= Dataset records =
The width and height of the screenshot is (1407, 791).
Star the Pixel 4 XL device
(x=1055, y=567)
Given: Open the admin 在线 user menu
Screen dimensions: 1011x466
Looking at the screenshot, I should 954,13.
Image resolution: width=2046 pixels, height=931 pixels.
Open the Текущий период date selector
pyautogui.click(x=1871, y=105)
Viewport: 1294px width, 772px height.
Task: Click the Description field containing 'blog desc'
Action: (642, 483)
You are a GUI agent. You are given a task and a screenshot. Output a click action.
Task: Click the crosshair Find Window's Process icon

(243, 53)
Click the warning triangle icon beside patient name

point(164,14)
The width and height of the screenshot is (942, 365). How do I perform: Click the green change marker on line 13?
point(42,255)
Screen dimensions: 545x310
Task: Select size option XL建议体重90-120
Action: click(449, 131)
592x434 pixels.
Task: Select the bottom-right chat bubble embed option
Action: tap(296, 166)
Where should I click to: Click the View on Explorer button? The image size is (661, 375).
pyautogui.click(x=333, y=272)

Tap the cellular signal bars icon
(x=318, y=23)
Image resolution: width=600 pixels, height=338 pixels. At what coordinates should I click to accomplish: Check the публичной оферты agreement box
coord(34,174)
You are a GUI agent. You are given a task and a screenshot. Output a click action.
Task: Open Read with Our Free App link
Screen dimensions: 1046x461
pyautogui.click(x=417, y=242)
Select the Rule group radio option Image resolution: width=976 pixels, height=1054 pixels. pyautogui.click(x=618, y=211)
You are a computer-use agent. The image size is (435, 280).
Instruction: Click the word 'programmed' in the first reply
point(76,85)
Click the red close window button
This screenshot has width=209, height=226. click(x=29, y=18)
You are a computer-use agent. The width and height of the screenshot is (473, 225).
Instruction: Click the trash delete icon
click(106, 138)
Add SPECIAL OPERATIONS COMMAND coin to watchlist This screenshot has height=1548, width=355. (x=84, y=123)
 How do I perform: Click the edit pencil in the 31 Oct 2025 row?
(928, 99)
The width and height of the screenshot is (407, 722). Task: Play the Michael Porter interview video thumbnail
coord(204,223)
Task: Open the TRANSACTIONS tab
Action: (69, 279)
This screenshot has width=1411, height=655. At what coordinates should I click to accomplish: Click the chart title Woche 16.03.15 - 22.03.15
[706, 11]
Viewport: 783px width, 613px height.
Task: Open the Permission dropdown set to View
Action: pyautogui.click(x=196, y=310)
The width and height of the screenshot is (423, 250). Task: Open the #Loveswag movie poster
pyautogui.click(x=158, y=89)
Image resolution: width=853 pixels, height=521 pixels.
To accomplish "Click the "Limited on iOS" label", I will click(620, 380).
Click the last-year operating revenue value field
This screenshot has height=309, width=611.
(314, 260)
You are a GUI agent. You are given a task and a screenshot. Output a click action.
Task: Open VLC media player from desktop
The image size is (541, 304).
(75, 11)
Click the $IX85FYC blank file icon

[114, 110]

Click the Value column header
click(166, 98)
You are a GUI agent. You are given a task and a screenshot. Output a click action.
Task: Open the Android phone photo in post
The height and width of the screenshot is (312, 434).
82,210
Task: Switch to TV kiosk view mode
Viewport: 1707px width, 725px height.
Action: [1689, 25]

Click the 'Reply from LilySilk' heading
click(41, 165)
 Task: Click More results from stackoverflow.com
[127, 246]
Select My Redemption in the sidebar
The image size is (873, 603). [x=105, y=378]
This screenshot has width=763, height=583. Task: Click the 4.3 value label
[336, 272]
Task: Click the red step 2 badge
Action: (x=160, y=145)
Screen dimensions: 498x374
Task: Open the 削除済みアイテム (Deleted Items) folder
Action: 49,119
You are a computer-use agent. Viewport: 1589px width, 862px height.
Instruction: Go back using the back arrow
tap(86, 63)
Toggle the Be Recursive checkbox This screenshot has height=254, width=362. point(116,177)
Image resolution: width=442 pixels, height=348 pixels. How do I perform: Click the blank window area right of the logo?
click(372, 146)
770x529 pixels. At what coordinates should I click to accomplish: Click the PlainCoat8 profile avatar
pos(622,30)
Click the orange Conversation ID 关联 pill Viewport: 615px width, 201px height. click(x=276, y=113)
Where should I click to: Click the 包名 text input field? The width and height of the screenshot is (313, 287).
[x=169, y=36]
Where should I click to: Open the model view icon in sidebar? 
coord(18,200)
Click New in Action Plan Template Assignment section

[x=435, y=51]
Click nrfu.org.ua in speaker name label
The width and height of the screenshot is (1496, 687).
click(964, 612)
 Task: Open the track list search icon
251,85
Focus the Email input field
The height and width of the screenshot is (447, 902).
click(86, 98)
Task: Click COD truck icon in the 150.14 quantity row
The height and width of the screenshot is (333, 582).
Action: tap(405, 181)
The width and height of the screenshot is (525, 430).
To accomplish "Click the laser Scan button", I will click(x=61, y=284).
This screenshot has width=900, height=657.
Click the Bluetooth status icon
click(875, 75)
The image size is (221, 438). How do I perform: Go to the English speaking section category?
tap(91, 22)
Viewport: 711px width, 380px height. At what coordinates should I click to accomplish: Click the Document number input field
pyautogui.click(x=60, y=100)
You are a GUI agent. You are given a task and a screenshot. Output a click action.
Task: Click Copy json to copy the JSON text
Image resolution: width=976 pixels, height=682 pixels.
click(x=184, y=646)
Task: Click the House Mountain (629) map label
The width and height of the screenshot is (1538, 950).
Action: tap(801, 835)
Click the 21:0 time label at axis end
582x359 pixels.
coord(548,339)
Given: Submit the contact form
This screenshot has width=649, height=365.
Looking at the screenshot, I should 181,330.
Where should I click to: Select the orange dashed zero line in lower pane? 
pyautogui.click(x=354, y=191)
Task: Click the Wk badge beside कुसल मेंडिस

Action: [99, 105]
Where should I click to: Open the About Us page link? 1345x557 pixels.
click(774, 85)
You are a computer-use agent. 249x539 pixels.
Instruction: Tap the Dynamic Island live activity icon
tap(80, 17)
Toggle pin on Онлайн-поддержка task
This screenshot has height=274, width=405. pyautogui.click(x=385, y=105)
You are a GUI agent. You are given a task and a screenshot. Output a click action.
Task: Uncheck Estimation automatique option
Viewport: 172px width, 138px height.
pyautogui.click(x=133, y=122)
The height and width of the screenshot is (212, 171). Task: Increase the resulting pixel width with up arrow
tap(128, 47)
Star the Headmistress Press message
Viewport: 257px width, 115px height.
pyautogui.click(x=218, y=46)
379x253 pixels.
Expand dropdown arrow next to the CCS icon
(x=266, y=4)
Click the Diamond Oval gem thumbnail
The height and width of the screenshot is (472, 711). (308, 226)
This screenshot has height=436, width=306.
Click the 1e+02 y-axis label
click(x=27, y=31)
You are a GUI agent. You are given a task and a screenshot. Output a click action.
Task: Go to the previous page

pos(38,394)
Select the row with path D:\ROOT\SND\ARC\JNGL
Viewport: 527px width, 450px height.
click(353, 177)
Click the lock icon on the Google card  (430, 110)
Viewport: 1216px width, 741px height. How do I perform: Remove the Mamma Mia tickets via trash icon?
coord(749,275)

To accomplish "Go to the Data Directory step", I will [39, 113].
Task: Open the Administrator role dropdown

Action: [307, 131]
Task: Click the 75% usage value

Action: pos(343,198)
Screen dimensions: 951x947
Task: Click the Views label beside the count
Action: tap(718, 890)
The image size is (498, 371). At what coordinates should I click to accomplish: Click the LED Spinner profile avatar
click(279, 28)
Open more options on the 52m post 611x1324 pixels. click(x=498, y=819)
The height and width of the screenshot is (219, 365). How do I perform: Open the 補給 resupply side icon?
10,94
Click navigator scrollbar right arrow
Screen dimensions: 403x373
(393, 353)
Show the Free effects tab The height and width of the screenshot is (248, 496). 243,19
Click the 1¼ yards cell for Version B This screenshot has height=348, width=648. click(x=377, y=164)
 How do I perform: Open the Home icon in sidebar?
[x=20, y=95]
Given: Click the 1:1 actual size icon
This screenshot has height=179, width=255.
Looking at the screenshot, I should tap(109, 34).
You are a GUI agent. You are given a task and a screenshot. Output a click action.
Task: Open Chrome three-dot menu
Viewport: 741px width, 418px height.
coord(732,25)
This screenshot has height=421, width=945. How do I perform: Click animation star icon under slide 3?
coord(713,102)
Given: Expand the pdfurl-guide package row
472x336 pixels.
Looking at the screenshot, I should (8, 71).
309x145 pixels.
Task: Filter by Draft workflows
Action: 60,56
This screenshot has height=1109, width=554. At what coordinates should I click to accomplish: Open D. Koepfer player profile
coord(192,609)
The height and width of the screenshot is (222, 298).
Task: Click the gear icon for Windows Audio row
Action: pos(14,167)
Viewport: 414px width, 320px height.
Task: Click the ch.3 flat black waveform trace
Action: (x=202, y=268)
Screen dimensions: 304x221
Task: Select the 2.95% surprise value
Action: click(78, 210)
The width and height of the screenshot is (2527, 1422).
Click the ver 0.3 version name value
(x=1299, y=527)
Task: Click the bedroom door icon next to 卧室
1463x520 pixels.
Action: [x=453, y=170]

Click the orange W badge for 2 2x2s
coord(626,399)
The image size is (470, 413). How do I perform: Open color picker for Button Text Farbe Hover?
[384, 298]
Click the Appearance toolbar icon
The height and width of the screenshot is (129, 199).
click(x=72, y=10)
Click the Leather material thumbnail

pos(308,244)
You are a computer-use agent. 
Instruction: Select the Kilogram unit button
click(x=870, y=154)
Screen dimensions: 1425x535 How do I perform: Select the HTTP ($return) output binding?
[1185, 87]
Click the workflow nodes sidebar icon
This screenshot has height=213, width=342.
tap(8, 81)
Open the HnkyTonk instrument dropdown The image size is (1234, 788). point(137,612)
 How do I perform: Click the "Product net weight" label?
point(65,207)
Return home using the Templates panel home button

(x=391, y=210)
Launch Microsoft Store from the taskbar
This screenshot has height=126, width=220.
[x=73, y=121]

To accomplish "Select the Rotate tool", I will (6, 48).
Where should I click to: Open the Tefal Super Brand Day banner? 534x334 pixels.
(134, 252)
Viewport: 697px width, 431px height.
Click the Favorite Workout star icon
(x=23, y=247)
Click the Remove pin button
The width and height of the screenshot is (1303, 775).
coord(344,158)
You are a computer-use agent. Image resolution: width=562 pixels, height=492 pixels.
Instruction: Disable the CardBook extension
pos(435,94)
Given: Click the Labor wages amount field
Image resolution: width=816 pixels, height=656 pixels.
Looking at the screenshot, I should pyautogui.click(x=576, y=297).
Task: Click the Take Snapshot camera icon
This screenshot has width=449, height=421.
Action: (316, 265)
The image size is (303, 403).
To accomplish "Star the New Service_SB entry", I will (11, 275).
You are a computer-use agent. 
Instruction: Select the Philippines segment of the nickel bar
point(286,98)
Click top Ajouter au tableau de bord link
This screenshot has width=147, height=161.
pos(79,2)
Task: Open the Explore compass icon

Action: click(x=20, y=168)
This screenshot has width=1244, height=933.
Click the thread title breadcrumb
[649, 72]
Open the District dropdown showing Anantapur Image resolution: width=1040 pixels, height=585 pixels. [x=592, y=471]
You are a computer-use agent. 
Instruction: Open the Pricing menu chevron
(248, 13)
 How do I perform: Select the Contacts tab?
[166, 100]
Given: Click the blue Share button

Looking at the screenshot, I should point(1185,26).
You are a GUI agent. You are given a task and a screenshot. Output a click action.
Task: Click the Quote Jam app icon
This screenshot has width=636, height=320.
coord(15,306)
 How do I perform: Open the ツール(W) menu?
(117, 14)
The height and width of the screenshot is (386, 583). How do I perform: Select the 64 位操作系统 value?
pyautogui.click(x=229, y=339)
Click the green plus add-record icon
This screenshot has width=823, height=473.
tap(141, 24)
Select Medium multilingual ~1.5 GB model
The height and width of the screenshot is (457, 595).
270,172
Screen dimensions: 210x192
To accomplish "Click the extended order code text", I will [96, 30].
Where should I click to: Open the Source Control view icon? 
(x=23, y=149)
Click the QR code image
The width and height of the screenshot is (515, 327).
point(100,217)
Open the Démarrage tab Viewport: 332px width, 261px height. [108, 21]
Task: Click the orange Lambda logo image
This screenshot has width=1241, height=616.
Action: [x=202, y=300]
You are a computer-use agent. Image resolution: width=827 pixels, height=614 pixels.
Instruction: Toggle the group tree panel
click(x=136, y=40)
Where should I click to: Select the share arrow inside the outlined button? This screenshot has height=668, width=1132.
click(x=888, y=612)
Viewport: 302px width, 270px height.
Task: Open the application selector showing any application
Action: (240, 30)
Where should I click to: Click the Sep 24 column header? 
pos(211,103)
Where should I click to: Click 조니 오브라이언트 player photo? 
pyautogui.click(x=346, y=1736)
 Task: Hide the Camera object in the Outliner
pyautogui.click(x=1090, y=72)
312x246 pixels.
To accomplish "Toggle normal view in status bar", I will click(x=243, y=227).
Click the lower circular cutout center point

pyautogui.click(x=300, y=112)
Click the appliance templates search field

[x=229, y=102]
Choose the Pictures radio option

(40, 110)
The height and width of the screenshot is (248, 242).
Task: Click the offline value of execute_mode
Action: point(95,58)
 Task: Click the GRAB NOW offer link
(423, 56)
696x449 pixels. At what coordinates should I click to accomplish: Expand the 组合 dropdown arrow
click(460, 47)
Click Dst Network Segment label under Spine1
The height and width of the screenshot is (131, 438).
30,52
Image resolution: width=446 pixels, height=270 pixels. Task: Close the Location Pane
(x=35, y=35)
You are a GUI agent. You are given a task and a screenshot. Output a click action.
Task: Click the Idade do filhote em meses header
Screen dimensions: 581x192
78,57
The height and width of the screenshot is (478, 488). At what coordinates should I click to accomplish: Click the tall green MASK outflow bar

= Exercise =
Scan the entries and show every line in which the word "Free" is found.

= Completed exercise =
Task: Open Read with Our Free App link
Show the Free effects tab The height and width of the screenshot is (248, 496). 243,19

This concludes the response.